To transform the total organization or their little part of it, new managers must gain the support of internal and external groups. This means identifying and understanding key players, recruiting support, making quick tangible progress, and creating momentum.
Understanding The Players:
Influential players must perceive it to be in their own best interest to help you realize your goals. Begin to identify those individuals and groups and start to gain their support during the transition period. Doing so lays the groundwork for building coalitions to drive key initiatives.

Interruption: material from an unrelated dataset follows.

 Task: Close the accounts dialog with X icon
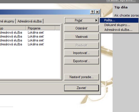pos(97,12)
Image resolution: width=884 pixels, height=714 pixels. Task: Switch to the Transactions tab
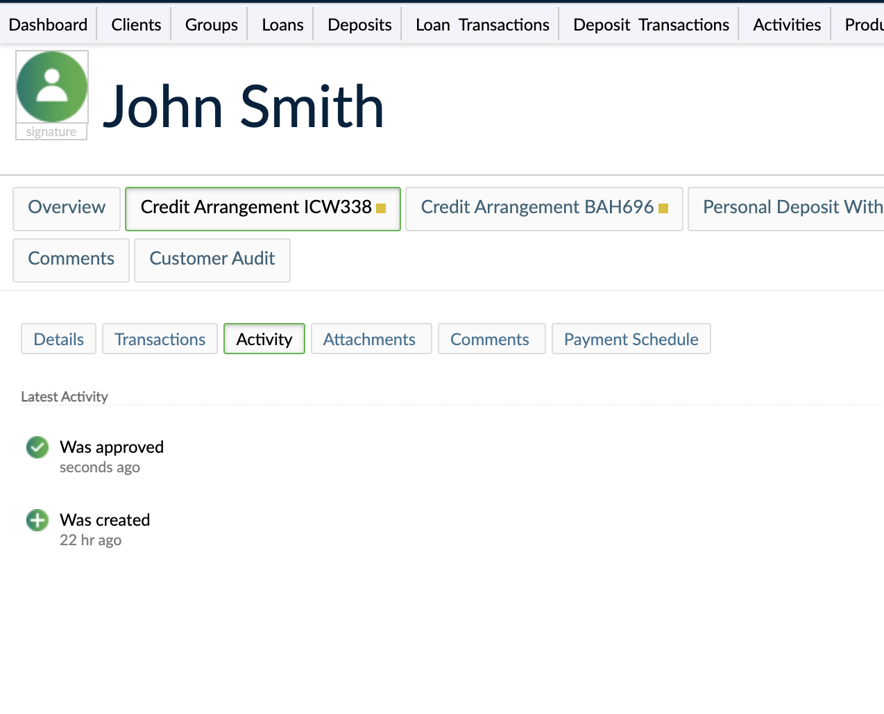[x=160, y=339]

Understanding the players also enables you to decide who you can count on; who you need to invest time in winning over, and who you need to confront. Typically, a relatively small percentage of others will be either very supportive or very opposed at the outset. Most will be between these extremes. Neither strong supporters nor staunch opponents, they will be undecided and therefore persuadable. Seek out the support of those influential players that can benefit your goals, especially if it benefits them as well. Even if you don’t need something from them right away, having them on board will help down the road. If some of the key players are not in your company and you are able to hire, see if they are willing to submit their professional resumes or executive resumes to H.R. and hire them.
Make Tangible Progress:
As you are identifying and gaining the support of key players, it is important to demonstrate that you are progressing to keep support and create momentum. To create momentum in your new assignment, you must make some quick successes. By the end of the first six months at most, you must have made substantial progress in addressing your job’s most pressing priorities. Invariably the priorities with the greatest impact are those meeting at least one of three criteria:
1. Immediate and tangible financial benefit to the organization.
2. Issues are addressed that employees understand to be important.
3. Measurable positive non-economic results.
Quick Successes Are Key:
New managers secure early successes by identifying problems that can be tackled in a reasonable period of time and whose solutions result in tangible improvements in performance. These are not necessarily the most important projects, but rather projects that can yield results quickly. This creates a sense of accomplishment with your team and motivates them to press on with new projects. Such initiatives should focus attention on the few key issues that you believe to be central. In doing this, seek to get results, set the right tone, and energize people. Be action-oriented during this time and you will reap rewards later.
Gordon Walter is a professional resume maker / Resume writer with Reliable Resumes. Reliable Resumes is a Resume Service providing resume writing services for Professional Resumes and Executive Resumes. The original article is available at: http://www.reliableresumes.com.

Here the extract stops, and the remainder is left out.